[rust-dev] Unicode vs hex escapes in Rust

Graydon Hoare graydon at mozilla.com
Thu Jul 5 11:18:36 PDT 2012


On 12-07-04 1:12 PM, Christian Siefkes wrote:

> personally, I find the current behavior of Rust less risky and more logical.
> If you can write '\u263a', why would you want to write the cumbersome
> '\xE2\x98\xBA' instead? Moreover, it's dangerous--just writing '\xE2\x98' or
> '\xE2' would result in a broken UTF-8 string. Perl and C couldn't avoid that
> since they are older then Unicode/UTF-8, but what would be the point of
> allowing it in Rust?

Oh, a good point, but we wouldn't accept it during parsing. I don't want 
to get into the game of allowing strings in that aren't valid utf8. Use 
a [u8] for that.

The string-specific reasons I can see for this are:

   - You want to denote some utf8 bytes and you want to avoid doing
     the work of figuring out which codepoint it decodes to. For
     example if you were writing a crude tool that emitted rust string
     literals by doing byte-at-a-time copies of text files.

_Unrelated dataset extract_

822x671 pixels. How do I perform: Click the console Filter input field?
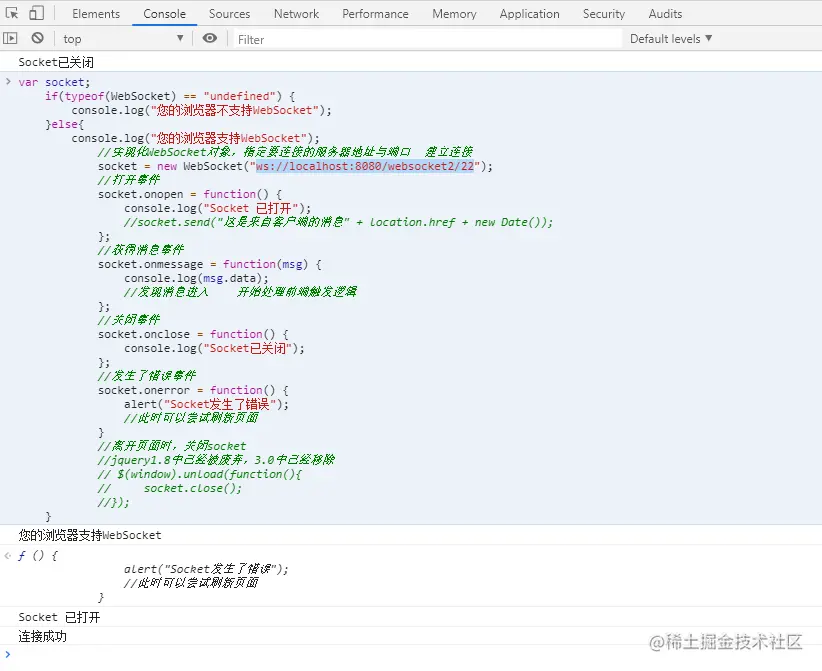(427, 39)
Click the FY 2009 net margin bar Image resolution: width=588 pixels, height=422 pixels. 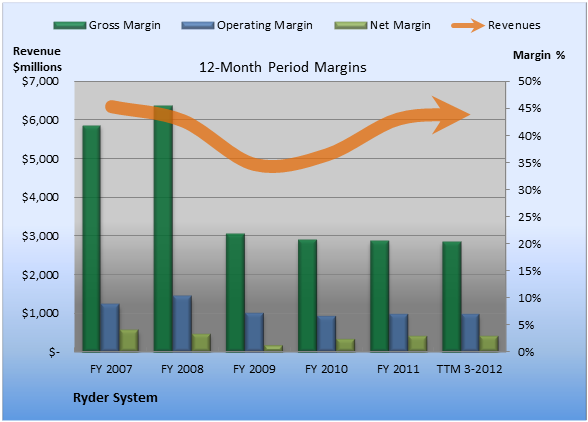pyautogui.click(x=273, y=348)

   - You want to copy a string literal from C or C++.

Neither of these are _great_ reasons, but they feel like enough to 
consider the change. I'm not actually sure how to interpret the "risk" 
Behdad suggested of users thinking strings are latin-1 (as in: why they 
would, and how to mitigate that). I mean, maybe if the user believed 
that \xNN was the only escape form, no longer escapes? I don't know, 
it's 2012 and I am sort of perplexed that anyone would think strings 
would be anything other than unicode-of-some-sort. Anyone looking at 
\xNN and wanting to write longer escapes would, I expect, google "rust 
unicode escapes", or try writing "\uNNNN" or something :)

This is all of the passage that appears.